Abstract

Introduction: Atrial fibrillation (AF) burden contributes to stroke risk. AF detection rates increase with monitoring duration, but the relationship between time to the first AF episode and AF burden has not been described. We aimed to identify AF free monitoring durations after which a given AF burden can be ruled out. Methods: We included all subjects without permanent AF (n=13,106, median age 65 years (IQR 51-74 years), 40.1% male) monitored for ≥14 days in 2021 in the USA with PocketECG (MEDICALgorithmics), a full disclosure mobile cardiac telemetry device. We graphed 14-day AF burden (% time in AF/total time) by time in days before detection of prespecified AF durations (<30s (micro-AF), ≥30s-6 minutes, ≥6 minutes-1 hour and ≥1 hour in mutually exclusive strata) and calculated the 95th percentile of 14-day AF burden by time to first AF episode of different durations. Confidence intervals were estimated using bootstrapping with 1000 replications.
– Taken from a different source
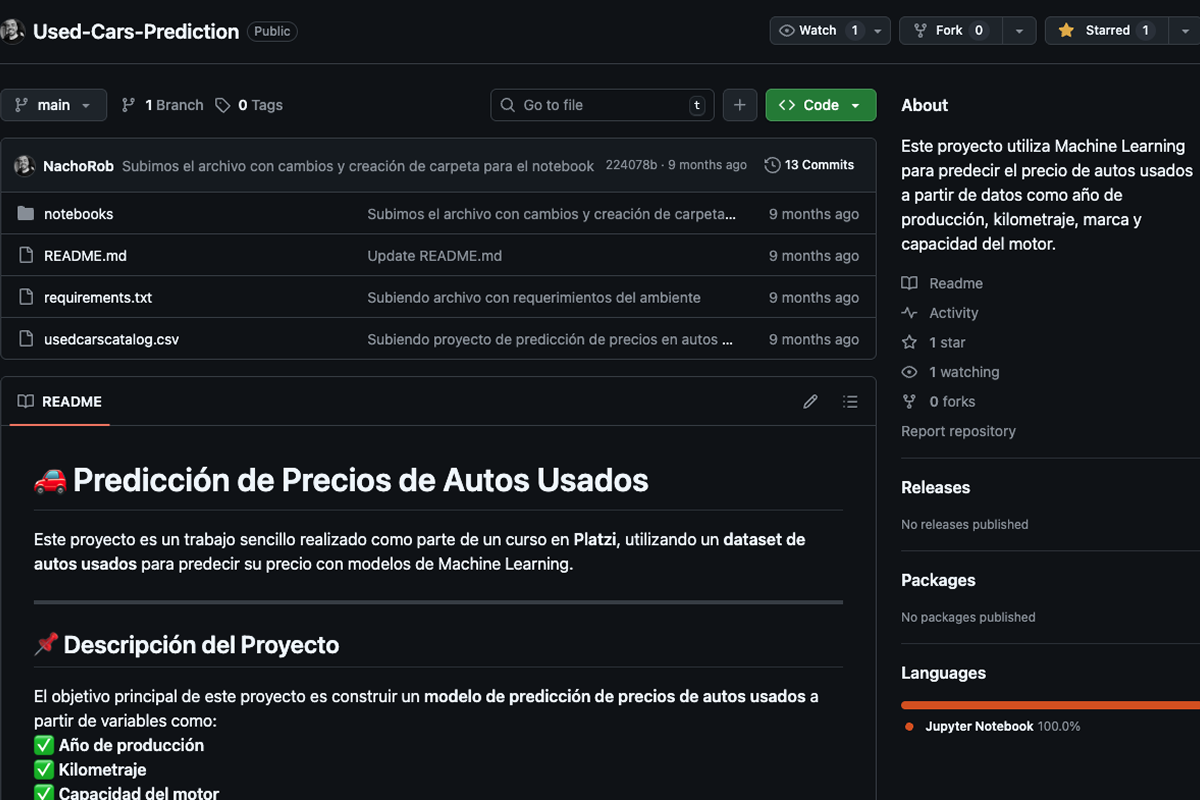The height and width of the screenshot is (800, 1200).
Task: Click the Go to file search field
Action: pyautogui.click(x=602, y=105)
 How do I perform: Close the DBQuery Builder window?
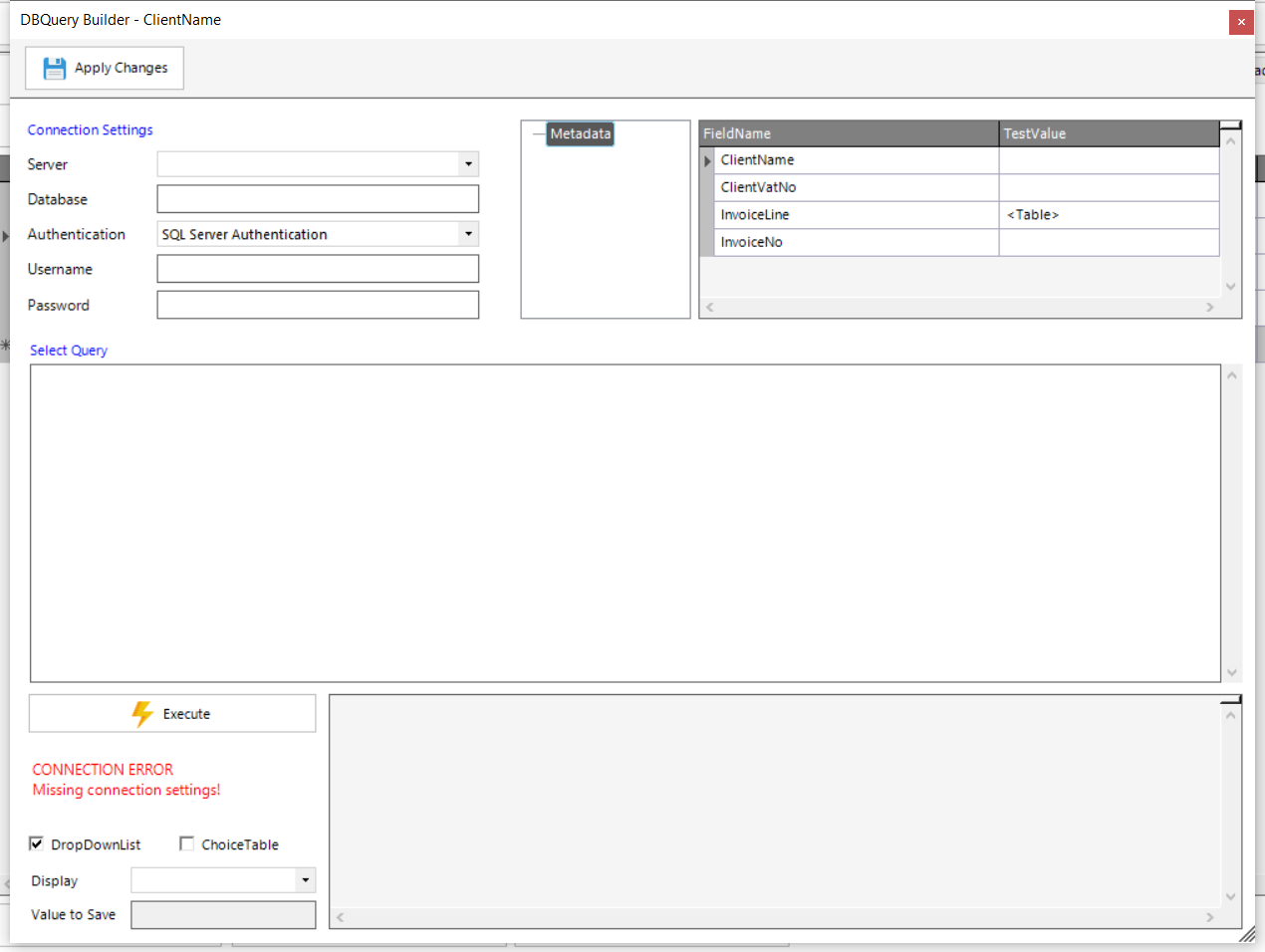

Results: There were 5,605 patients with micro-AF episodes, 1,788 patients with 30s-6min AF episodes, 748 patients with 6 min-1 hour AF episodes and 227 patients with ≥1 hour AF episodes (Fig 1 a-d). The overall AF burden was higher in subjects with longer episodes, but decreased by time to first episode for all episode durations, Figure 1e-h. After 3 days of monitoring the 95th percentile for overall AF burden was 0.03% (95%CI 0.02-0.03%) in patients without micro-AF, 0.1% (95%CI 0.08-0.11% in patients without ≥30s AF, 0.4% (95%CI 0.3-0.4%) without ≥6-minute AF episodes, and 1.5% (95%CI 1.2-1.8%) without ≥1 hour episodes of AF. Conclusions: The probability of a high AF burden decreases as AF-free monitoring time increases, and AF free monitoring time can be used to inform the need for longer monitoring. When no AF episodes lasting ≥1 hour have been detected after 3 days of monitoring the probability of an AF burden >2% can be effectively ruled out.